Some 40 percent of the unemployed ranks have been out of work for more than six months – more than double the historical norm. These folks are becoming increasingly unemployable. Indeed, the only reason the unemployment numbers are looking better is because the labor participation rate has fallen by 2.4 percent since the recovery began in mid-2009. This is unprecedented. The largest decline is in the younger age cohort. Eleven million people who want to work but are simply not looking are not represented in the unemployed statistics.
We are in the 45th month of a so-called expansion. Typically, nonfarm payrolls would be rising by 285,000 per month, but we have only exceeded this number three times over the last 45 months.
The hallmark of this recovery is no follow-through.
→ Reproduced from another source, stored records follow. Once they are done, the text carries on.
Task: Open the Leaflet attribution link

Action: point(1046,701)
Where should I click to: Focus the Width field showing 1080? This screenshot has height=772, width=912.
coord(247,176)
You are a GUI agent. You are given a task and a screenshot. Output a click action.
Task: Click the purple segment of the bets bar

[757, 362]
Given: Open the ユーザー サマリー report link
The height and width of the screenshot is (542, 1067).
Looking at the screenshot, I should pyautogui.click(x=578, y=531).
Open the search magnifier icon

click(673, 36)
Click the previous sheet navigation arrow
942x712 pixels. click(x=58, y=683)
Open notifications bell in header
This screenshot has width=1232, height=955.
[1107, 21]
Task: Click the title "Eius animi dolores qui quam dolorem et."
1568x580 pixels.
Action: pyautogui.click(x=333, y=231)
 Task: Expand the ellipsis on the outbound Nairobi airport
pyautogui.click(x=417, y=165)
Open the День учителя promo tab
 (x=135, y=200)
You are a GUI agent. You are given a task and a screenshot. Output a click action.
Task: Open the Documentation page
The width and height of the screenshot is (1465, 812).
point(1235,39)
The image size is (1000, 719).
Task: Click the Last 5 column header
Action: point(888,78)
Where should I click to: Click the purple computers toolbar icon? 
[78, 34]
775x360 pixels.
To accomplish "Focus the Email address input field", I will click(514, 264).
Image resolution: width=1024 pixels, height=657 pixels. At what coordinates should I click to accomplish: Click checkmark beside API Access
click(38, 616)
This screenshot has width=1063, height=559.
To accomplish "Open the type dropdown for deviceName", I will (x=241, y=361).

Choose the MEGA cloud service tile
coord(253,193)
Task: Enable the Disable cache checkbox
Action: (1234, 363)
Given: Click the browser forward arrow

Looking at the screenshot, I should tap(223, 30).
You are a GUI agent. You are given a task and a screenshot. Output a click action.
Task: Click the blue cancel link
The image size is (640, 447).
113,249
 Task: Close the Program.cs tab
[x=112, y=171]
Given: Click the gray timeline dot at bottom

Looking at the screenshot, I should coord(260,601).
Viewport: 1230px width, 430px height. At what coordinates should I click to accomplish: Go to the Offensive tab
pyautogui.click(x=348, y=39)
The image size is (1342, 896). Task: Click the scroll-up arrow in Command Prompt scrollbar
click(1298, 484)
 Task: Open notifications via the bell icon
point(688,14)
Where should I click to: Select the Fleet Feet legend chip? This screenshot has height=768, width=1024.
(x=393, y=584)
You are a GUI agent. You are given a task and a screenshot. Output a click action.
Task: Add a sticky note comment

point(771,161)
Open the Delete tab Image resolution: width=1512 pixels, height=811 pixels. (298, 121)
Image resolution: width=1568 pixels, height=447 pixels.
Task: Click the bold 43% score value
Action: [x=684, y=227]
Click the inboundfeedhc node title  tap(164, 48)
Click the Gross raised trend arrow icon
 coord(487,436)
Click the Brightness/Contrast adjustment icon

We have to go back to the summer of 2007 to find the last time we saw two quarters with 3 percent-plus growth in GDP.
The weakness of this recovery is reflected in the fact that, more than four years into it, none of the four major categories that define the contours of the business cycle have actually managed to recoup their recession losses. Production, manufacturing output, trade sales, total payrolls, full-time employment, real personal income and transfers, and real disposable income per capita are all down. This, too, is unprecedented, and takes place in the context of four years of the lowest policy interest rates ever and the tripling of the federal balance sheet through deficit spending, with four straight years of trillion-dollar deficits. These deficits, to a large degree, have been spent unproductively. Way too much of the stimulus package failed to create new jobs, except for government employees.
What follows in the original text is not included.